↓

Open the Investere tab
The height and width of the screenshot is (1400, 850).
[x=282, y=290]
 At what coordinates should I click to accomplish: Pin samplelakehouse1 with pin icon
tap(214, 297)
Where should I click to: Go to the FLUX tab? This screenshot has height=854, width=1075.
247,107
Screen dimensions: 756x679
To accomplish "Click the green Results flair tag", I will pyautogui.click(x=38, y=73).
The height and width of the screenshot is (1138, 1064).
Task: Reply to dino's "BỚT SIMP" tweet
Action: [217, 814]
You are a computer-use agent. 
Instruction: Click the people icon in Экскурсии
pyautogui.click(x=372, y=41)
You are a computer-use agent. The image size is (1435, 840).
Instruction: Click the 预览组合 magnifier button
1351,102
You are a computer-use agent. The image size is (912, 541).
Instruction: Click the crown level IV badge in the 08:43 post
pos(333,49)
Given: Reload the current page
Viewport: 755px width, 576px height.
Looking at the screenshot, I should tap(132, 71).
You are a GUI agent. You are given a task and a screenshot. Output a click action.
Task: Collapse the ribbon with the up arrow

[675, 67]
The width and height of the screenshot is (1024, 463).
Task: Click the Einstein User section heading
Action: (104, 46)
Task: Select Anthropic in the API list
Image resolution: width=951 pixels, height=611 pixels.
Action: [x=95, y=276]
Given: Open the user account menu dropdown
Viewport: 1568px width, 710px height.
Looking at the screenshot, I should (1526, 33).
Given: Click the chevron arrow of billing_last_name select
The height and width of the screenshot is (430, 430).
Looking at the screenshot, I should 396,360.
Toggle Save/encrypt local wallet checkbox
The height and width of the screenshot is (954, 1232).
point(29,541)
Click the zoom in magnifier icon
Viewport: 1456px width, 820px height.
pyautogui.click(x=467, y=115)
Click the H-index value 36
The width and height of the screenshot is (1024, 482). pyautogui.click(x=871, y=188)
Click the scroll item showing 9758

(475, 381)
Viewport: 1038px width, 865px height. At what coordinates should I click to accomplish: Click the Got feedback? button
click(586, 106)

↑

**PROBLEM DESCRIPTION:**
Go through the listing above and return each line where the word "Open" occurs.

**SOLVED EXERCISE:**
Open the Investere tab
Given: Open the user account menu dropdown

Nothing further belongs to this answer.